American Society for Biochemistry and Molecular Biology
Journal of Biological Chemistry vol:287 issue:12 pages:9461-9472
The von Willebrand Factor (VWF) A1 - glycoprotein (GP) Ibα interaction is of major importance during thrombosis mainly at sites of high shear stress. Inhibitors of this interaction prevent platelet-dependent thrombus formation in vivo, without major bleeding complications. However, the size and/or protein nature of the inhibitors currently in development limit oral bioavailability and clinical development. We therefore aimed to search for a small molecule protein-protein interaction inhibitor (SMPPII) interfering with the VWF-GPIbα binding. After determination of putative small molecule binding pockets on the surface of VWF-A1 and GPIbα using site finding algorithms and molecular dynamics, high-throughput molecular docking was performed on both binding partners.

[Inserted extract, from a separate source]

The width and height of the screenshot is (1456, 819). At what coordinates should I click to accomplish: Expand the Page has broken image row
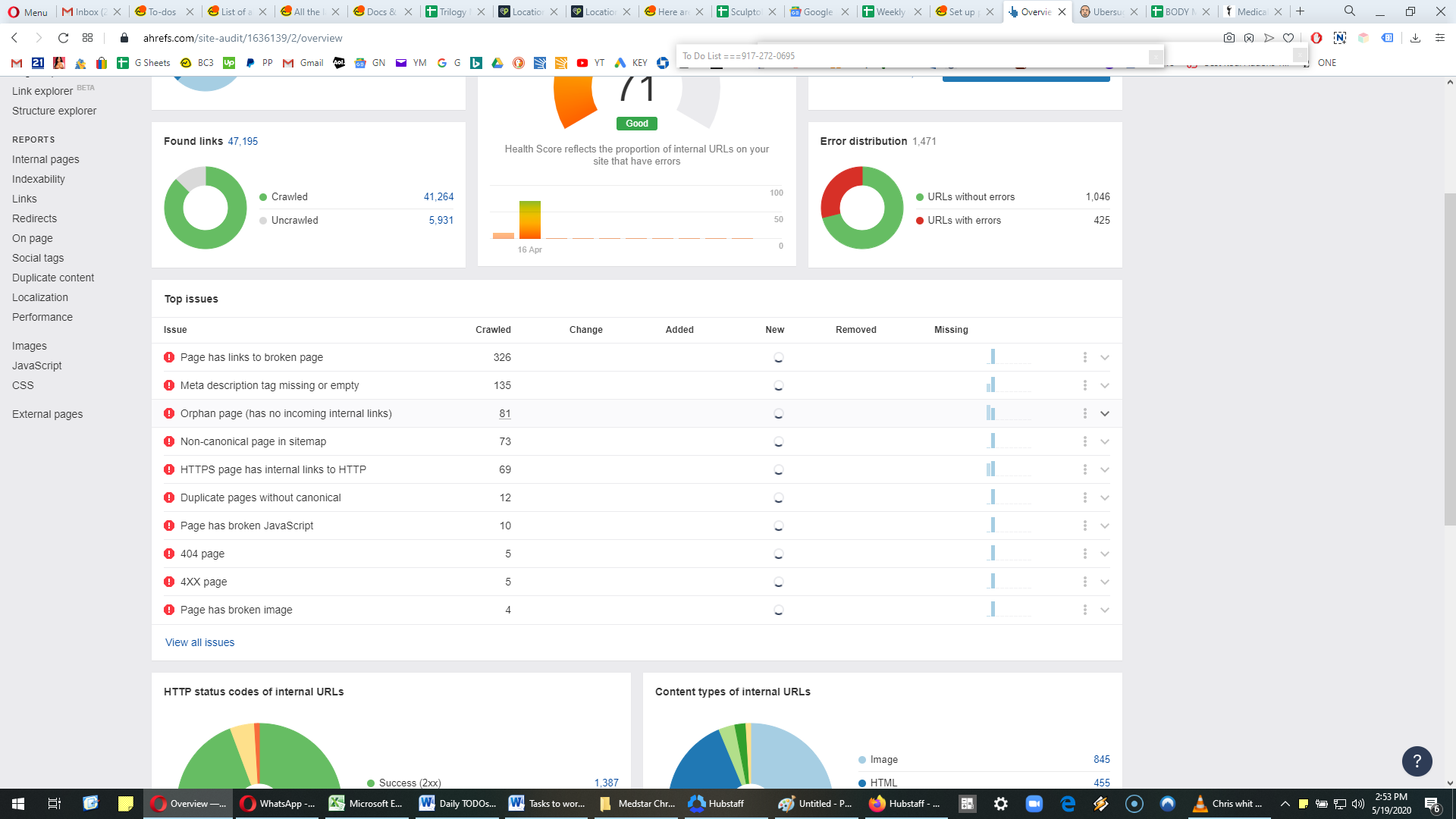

A selection of compounds showing good in silico docking scores into the predicted pockets was retained for testing their in vitro effect on VWF-GPIbα complex formation, by which we identified a compound that surprisingly stimulated the VWF-GPIbα binding in a ristocetin co-factor ELISA and increased platelet adhesion in whole blood to collagen under arterial shear rate, but that in contrast inhibited ristocetin-induced platelet aggregation. The selected compound is adhering to the predicted binding partner GPIbα as could be confirmed by saturation transfer difference NMR spectroscopy. We thus clearly identified a small molecule that modulates VWF-GPIbα binding, and that will now serve as a starting point for further studies and chemical modifications to fully characterize the interaction and to manipulate the compounds specific activity.